_Direction:_ Select every line of the data that contains the word "arrow" and copy each one in full.
---------- Supplied records ----------
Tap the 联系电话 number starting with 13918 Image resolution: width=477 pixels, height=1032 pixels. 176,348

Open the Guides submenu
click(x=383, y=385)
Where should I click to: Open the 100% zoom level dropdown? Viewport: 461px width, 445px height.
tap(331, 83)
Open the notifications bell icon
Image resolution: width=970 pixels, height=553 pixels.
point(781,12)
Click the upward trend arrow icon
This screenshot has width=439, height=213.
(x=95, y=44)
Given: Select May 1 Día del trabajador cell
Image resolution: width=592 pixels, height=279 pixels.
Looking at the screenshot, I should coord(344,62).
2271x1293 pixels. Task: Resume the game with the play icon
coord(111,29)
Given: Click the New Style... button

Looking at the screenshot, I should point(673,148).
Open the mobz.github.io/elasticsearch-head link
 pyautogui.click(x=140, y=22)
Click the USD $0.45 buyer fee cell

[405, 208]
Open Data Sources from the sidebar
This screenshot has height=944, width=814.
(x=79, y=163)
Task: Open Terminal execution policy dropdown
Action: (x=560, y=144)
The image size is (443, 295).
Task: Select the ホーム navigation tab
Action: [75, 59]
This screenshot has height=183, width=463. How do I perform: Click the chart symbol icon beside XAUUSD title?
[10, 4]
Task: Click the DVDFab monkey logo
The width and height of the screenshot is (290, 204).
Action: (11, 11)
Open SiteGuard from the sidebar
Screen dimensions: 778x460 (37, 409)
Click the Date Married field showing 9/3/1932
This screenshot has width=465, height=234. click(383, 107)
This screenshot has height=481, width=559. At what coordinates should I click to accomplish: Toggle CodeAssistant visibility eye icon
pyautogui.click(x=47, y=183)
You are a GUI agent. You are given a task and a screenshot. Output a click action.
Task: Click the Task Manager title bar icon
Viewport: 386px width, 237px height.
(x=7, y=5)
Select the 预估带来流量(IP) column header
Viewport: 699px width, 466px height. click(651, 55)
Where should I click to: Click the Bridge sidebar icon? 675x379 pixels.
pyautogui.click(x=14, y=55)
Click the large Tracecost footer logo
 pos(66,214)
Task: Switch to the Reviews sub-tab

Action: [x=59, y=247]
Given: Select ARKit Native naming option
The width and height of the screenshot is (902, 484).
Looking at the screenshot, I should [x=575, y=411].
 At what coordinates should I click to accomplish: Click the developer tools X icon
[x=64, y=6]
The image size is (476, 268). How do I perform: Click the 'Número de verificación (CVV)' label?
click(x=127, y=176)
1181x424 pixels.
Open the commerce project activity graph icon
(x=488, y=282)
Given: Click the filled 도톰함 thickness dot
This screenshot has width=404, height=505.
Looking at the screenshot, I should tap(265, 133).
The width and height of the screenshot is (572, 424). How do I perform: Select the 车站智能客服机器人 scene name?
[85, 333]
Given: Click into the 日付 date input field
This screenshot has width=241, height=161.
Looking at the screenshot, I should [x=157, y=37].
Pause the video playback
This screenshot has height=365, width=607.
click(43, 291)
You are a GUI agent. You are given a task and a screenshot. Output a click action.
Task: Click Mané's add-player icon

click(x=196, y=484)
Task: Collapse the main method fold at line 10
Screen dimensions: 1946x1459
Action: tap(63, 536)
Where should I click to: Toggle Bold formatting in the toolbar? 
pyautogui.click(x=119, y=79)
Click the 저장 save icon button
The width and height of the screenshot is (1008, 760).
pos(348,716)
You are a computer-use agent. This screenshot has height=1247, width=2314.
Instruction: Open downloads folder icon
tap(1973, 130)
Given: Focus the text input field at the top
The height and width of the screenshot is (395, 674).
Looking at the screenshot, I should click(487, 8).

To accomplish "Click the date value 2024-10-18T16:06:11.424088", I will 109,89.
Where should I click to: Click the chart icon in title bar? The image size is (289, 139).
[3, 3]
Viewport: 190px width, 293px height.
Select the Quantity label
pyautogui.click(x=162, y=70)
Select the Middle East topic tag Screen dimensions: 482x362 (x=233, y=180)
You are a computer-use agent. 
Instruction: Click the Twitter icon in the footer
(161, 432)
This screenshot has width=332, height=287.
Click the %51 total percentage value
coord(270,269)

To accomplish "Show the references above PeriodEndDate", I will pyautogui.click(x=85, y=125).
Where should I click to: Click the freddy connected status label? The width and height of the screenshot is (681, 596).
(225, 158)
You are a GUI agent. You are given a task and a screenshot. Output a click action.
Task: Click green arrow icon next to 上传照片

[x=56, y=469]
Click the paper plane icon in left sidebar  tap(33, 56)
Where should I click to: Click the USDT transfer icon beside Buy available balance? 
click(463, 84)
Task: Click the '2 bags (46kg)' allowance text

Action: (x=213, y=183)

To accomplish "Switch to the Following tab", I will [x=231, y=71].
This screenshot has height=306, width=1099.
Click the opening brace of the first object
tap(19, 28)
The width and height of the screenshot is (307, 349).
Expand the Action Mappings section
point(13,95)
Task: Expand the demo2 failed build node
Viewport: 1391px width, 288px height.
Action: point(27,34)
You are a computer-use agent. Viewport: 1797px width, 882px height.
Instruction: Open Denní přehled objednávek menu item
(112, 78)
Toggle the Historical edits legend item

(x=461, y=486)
----------
_In response:_
Click the upward trend arrow icon
Task: Click green arrow icon next to 上传照片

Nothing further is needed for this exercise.